All these favor oxygen release from hemoglobin,
so rapidly metabolizing cells get the oxygen they need as much as possible.
Now 2,3 BPG is interesting in another perspective.
If we think about hemoglobin bound to that 2,3 BPG with the 2,3 BPG in the hole of hemoglobin,
we see hemoglobin in the T state and you might wonder what happens if hemoglobin gets back to the lungs
with that 2,3 BPG stuck in the middle of it,
because the 2,3 BPG favors the T state it’s less likely that the hemoglobin is going to bind to oxygen.
Well, normally in the course of things as hemoglobin is exiting the tissues that it is in,
hemoglobin will let go of the 2,3 BPG. 2,3 BPG is grabbed by the cells that this hemoglobin is passing through in the blood system
and the cells grab the 2,3 BPG and use it.

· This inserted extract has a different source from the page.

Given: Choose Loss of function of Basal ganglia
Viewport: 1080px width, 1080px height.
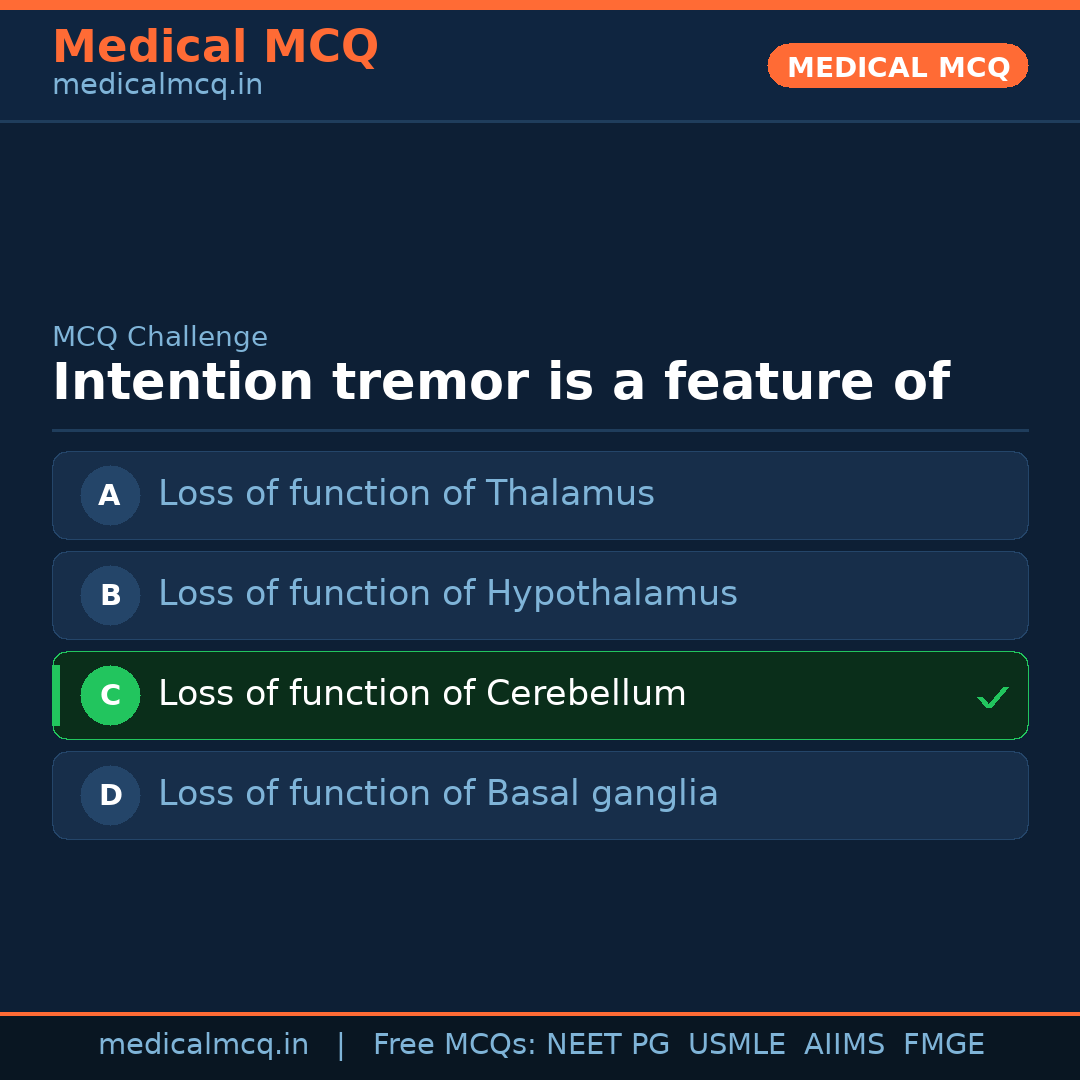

So the normal course of things hemoglobin gets back to the lungs and it’s lost its 2,3 BPG.
That’s not true for smokers. Smokers have a lot of 2,3 BPG in their blood, much more than nonsmokers.
So what happens is if hemoglobin lets go of its 2,3 BPG and if it’s the blood of a smoker,
there's more 2,3 BPG present to go back and bind to hemoglobin, that makes it much more likely that 2,3 BPG
will be bound to hemoglobin when the hemoglobin gets back to the lungs.
These locks hemoglobin in the T state when it’s in the lungs and the oxygen carrying capacity of hemoglobin in the lungs is reduced
because more of it is in the T state in the blood of a smoker.
Now another side effect of that happens with smokers is it’s very important to understand with respect to hemoglobin,
is that hemoglobin -- that smokers often times have a higher concentration of carbon monoxide
in their blood that comes from the smoking of the cigarettes.
Carbon monoxide looks to hemoglobin an awful lot like oxygen and the reason carbon monoxide is poisonous,
one of the reason it’s poisonous is because it competes with oxygen for binding to the iron on hemoglobin.
So the smokers losing on two accounts, they're losing on the carrying capacity of oxygen by hemoglobin because of the 2,3 BPG
and for the hemoglobin that has no 2,3 BPG is much more likely that it will have carbon monoxide at that point.